§ TASK ITEM
Look in the material below for the line with "Where should I click to: Click the GFS" and the line with "Screen dimensions: 900x583", then set down exactly those two lines and all lines between, nothing more.
== DATA TO EXAMINE
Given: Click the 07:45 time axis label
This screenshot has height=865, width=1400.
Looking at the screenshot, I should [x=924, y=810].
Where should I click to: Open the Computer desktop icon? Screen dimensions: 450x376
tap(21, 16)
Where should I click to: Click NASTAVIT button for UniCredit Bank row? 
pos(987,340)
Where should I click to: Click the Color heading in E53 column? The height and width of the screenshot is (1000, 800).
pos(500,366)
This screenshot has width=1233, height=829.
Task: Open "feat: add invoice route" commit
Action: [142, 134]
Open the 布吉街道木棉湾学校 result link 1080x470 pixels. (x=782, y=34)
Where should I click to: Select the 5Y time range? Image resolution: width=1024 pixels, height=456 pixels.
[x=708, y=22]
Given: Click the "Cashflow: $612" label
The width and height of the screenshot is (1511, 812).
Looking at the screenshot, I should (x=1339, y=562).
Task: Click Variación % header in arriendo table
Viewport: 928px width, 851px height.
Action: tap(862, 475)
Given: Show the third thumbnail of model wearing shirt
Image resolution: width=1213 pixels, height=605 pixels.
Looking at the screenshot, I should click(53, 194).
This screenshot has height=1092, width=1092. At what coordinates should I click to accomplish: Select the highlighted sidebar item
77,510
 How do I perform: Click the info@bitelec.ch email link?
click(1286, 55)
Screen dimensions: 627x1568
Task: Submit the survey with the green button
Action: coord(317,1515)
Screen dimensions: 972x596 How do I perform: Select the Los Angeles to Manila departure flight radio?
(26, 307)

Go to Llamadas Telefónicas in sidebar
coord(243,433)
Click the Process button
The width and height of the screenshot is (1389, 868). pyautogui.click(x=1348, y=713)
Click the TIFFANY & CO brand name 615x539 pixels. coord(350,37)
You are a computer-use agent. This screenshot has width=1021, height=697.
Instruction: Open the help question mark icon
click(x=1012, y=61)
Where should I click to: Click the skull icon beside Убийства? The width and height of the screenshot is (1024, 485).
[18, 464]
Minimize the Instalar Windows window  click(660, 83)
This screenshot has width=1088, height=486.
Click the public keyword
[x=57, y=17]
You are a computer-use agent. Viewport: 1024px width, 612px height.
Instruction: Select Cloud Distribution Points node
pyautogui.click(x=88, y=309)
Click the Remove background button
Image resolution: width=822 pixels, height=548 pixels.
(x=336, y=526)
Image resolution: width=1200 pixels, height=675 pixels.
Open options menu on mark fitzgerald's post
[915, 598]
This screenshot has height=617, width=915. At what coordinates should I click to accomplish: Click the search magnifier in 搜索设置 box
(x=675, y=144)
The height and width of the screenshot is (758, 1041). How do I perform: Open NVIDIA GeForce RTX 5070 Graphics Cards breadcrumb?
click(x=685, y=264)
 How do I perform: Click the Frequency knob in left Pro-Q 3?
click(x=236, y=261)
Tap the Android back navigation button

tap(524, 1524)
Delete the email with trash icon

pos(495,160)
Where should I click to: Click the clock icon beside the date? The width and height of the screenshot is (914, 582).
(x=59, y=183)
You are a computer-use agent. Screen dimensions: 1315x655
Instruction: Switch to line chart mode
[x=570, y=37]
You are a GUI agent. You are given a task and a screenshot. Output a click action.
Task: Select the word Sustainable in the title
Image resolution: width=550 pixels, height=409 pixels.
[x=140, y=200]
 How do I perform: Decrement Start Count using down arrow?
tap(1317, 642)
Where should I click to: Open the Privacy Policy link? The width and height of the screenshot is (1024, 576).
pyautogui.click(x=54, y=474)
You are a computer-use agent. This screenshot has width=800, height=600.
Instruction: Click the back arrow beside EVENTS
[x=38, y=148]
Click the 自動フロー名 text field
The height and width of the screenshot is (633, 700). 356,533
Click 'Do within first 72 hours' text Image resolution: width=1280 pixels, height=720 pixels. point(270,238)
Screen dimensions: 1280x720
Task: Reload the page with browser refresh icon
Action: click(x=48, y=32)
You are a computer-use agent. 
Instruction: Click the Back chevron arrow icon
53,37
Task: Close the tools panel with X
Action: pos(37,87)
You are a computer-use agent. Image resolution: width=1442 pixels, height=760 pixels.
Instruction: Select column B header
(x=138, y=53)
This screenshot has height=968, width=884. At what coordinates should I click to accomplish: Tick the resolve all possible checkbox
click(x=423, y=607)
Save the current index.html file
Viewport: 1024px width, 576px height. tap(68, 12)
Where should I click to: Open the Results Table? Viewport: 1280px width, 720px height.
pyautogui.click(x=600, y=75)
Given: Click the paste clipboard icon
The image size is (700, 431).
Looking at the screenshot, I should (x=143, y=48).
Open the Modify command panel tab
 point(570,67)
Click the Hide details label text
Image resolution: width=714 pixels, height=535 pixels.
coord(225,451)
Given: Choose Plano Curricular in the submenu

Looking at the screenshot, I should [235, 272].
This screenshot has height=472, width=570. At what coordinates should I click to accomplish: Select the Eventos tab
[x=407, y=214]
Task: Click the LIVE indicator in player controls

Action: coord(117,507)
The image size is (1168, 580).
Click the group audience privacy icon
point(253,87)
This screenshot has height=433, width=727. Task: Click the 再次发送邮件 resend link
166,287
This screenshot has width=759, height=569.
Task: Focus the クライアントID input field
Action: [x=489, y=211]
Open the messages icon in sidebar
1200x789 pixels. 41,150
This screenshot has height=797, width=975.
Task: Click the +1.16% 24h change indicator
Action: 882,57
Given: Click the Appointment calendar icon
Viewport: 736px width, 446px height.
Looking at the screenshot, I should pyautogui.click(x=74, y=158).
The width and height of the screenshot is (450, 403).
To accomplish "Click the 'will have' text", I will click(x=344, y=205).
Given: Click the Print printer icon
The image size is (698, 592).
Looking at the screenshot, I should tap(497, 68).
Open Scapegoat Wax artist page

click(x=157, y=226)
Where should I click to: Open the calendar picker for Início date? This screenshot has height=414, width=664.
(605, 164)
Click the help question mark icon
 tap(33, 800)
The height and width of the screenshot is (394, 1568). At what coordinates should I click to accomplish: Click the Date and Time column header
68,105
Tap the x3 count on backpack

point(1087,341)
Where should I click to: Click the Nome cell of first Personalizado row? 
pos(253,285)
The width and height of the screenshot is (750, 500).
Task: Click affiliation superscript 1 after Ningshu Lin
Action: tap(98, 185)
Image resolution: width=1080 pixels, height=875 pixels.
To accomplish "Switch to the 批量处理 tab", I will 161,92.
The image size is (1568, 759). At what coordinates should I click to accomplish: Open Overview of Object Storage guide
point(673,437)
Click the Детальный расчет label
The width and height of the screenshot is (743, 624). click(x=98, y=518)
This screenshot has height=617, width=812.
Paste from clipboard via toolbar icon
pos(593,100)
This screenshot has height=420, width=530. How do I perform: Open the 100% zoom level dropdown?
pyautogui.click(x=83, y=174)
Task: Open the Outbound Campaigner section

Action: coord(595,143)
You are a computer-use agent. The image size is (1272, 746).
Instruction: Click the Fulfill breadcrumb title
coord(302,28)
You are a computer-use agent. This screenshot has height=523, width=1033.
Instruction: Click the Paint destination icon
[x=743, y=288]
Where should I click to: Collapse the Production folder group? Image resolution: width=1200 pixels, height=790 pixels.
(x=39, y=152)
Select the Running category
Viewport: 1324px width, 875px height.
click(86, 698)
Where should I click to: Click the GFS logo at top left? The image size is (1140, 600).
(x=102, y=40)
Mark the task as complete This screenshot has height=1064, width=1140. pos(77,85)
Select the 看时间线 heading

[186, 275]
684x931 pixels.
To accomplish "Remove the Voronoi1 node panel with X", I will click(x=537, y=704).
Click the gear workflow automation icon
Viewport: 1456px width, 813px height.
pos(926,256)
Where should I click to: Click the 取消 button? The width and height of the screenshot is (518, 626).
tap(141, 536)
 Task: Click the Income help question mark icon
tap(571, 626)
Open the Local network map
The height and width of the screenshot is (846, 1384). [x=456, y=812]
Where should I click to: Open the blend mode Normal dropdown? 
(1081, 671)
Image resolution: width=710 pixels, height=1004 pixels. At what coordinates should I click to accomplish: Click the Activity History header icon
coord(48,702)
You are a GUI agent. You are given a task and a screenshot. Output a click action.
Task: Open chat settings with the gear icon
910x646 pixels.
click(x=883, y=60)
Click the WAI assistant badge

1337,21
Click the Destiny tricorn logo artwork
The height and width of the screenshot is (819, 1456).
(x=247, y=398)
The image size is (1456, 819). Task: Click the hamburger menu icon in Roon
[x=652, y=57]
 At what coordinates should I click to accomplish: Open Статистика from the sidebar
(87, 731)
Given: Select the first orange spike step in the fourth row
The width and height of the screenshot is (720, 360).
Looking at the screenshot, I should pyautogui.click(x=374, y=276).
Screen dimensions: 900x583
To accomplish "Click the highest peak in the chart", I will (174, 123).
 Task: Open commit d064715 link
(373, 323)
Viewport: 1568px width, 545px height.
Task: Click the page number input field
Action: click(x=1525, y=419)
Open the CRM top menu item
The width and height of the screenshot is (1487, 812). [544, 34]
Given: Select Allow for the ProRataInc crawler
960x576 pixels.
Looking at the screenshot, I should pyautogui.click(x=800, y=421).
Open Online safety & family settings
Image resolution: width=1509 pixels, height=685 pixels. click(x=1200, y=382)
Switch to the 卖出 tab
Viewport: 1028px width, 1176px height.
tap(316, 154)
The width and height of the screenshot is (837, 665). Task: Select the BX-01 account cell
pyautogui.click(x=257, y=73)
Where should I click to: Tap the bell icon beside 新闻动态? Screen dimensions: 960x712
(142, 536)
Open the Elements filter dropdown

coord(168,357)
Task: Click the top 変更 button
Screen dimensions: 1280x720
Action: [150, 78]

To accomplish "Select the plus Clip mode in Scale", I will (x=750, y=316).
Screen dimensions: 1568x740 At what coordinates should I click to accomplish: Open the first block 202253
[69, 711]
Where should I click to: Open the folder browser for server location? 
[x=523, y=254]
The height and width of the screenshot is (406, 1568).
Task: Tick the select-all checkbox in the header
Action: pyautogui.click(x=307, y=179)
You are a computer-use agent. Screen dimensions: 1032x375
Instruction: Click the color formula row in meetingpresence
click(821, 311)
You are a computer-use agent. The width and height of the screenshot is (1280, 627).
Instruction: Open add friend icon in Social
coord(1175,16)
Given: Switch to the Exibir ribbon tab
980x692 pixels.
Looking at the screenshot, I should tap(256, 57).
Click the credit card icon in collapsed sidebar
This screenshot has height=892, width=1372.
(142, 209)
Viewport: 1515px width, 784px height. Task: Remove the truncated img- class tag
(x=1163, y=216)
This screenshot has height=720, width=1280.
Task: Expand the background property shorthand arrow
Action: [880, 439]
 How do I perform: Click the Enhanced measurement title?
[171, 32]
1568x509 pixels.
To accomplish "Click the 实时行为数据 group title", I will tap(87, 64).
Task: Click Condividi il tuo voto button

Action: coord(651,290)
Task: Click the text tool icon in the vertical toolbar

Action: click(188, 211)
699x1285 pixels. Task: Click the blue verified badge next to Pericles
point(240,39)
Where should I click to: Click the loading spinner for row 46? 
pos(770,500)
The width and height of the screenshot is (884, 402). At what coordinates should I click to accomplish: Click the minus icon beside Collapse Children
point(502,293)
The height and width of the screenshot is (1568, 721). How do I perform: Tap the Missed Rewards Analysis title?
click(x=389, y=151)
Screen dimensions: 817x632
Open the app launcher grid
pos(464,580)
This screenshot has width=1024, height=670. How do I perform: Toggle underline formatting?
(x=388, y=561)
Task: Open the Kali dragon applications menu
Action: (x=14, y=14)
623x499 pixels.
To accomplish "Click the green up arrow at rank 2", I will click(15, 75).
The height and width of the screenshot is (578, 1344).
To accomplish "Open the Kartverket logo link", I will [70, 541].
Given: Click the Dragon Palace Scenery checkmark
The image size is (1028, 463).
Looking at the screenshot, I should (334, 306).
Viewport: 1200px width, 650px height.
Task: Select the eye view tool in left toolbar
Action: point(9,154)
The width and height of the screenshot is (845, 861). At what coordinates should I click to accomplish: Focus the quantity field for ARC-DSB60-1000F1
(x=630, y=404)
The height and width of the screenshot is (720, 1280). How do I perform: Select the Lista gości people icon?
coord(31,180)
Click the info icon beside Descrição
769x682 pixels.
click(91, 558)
====
§ WRITTEN SOLUTION
Where should I click to: Click the GFS logo at top left? The image size is (1140, 600).
(x=102, y=40)
Mark the task as complete This screenshot has height=1064, width=1140. pos(77,85)
Select the 看时间线 heading

[186, 275]
684x931 pixels.
To accomplish "Remove the Voronoi1 node panel with X", I will click(x=537, y=704).
Click the gear workflow automation icon
Viewport: 1456px width, 813px height.
pos(926,256)
Where should I click to: Click the 取消 button? The width and height of the screenshot is (518, 626).
tap(141, 536)
 Task: Click the Income help question mark icon
tap(571, 626)
Open the Local network map
The height and width of the screenshot is (846, 1384). [x=456, y=812]
Where should I click to: Open the blend mode Normal dropdown? 
(1081, 671)
Image resolution: width=710 pixels, height=1004 pixels. At what coordinates should I click to accomplish: Click the Activity History header icon
coord(48,702)
You are a GUI agent. You are given a task and a screenshot. Output a click action.
Task: Open chat settings with the gear icon
910x646 pixels.
click(x=883, y=60)
Click the WAI assistant badge

1337,21
Click the Destiny tricorn logo artwork
The height and width of the screenshot is (819, 1456).
(x=247, y=398)
The image size is (1456, 819). Task: Click the hamburger menu icon in Roon
[x=652, y=57]
 At what coordinates should I click to accomplish: Open Статистика from the sidebar
(87, 731)
Given: Select the first orange spike step in the fourth row
The width and height of the screenshot is (720, 360).
Looking at the screenshot, I should pyautogui.click(x=374, y=276).
Screen dimensions: 900x583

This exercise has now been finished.